What does the data read, word for word, from the line containing "Click help icon" through its final line? Give those lines only.

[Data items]
::::

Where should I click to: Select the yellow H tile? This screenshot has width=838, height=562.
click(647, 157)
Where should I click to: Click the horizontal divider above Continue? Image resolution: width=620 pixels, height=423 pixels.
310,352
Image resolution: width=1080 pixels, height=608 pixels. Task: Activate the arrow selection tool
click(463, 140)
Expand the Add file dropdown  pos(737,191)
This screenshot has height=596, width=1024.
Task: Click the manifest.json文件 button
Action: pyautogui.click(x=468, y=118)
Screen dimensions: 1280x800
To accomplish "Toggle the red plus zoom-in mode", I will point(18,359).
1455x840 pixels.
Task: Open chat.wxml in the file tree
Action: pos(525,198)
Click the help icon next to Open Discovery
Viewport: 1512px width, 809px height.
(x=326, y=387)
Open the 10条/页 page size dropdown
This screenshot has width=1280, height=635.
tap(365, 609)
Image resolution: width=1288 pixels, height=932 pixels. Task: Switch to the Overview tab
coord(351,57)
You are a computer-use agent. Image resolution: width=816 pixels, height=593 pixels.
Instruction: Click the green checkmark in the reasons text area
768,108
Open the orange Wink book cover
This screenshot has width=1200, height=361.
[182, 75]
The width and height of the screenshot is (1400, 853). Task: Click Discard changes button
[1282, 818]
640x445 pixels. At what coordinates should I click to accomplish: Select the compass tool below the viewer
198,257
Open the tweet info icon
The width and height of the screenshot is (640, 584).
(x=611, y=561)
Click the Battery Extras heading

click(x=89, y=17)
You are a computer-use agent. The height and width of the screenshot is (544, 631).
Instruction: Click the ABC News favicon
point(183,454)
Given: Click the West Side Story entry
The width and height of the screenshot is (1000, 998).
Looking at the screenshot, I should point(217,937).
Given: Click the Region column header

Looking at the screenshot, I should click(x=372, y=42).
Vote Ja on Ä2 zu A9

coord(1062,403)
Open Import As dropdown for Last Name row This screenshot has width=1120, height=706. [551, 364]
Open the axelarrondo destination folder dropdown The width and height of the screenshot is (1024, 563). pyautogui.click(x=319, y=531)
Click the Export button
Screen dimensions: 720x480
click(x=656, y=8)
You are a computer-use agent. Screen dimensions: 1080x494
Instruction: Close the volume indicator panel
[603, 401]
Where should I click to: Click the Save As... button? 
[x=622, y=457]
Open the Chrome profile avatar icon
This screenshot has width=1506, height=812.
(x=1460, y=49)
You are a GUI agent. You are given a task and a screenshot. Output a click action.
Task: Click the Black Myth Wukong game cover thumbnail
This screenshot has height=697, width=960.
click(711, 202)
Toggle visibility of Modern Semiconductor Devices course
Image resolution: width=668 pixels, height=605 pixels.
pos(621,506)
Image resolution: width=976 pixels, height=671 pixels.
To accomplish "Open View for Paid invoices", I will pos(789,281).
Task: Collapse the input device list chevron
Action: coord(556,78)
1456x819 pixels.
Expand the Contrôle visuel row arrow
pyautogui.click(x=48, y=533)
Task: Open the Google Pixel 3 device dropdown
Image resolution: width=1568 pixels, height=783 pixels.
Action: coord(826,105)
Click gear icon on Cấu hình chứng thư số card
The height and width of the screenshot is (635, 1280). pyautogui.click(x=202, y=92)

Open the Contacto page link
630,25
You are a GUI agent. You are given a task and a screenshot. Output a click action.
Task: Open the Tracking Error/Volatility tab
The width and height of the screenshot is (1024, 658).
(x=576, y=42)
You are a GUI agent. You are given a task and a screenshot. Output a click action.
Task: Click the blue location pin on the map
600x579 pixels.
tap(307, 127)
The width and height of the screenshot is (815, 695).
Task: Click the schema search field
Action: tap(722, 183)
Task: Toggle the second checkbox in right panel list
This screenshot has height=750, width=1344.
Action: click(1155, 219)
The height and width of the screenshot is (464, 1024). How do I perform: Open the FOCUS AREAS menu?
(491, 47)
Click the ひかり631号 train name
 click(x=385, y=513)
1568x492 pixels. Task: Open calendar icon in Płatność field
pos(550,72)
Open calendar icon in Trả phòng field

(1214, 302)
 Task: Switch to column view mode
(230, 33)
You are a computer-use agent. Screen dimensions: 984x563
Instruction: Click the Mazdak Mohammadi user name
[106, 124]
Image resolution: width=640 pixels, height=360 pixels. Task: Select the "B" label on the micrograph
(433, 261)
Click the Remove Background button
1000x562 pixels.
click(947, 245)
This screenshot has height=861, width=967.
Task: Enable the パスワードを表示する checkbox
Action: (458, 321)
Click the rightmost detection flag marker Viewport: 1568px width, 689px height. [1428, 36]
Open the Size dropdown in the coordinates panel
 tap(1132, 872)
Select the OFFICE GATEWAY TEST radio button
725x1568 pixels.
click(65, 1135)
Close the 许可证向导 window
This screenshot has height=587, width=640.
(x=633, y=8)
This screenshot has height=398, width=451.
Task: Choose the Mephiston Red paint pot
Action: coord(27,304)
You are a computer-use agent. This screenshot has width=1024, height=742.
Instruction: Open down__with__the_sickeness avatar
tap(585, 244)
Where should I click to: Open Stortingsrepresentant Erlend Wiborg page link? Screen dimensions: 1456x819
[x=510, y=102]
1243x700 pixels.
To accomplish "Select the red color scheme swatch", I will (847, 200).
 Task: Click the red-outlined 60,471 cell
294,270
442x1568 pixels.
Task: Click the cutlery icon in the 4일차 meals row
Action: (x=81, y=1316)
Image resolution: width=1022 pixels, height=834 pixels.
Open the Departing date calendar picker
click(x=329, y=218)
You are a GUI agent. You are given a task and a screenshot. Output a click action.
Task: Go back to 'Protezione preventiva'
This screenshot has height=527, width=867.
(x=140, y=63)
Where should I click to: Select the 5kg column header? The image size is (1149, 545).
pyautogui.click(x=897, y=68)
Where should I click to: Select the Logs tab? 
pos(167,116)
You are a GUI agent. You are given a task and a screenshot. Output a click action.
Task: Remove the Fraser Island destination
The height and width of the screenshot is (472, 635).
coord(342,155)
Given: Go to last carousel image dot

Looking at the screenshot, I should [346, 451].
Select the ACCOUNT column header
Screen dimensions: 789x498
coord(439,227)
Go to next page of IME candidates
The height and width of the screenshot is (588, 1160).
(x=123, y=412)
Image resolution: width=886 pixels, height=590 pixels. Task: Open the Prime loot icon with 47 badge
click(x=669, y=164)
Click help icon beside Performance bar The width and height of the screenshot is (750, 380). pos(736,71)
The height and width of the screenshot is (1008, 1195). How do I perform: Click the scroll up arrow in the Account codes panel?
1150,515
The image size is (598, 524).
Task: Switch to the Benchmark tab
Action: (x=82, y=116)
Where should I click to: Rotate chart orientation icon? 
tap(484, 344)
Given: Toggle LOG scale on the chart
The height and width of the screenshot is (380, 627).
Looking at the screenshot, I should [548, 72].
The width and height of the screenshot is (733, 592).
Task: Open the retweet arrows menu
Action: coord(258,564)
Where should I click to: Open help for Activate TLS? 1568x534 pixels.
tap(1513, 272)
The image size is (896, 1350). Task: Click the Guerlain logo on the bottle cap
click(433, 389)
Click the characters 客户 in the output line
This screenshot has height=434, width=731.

::::

(SOLUTION TO THIS PROBLEM)
Click help icon beside Performance bar The width and height of the screenshot is (750, 380). pos(736,71)
The height and width of the screenshot is (1008, 1195). How do I perform: Click the scroll up arrow in the Account codes panel?
1150,515
The image size is (598, 524).
Task: Switch to the Benchmark tab
Action: (x=82, y=116)
Where should I click to: Rotate chart orientation icon? 
tap(484, 344)
Given: Toggle LOG scale on the chart
The height and width of the screenshot is (380, 627).
Looking at the screenshot, I should [548, 72].
The width and height of the screenshot is (733, 592).
Task: Open the retweet arrows menu
Action: coord(258,564)
Where should I click to: Open help for Activate TLS? 1568x534 pixels.
tap(1513, 272)
The image size is (896, 1350). Task: Click the Guerlain logo on the bottle cap
click(433, 389)
Click the characters 客户 in the output line
This screenshot has height=434, width=731.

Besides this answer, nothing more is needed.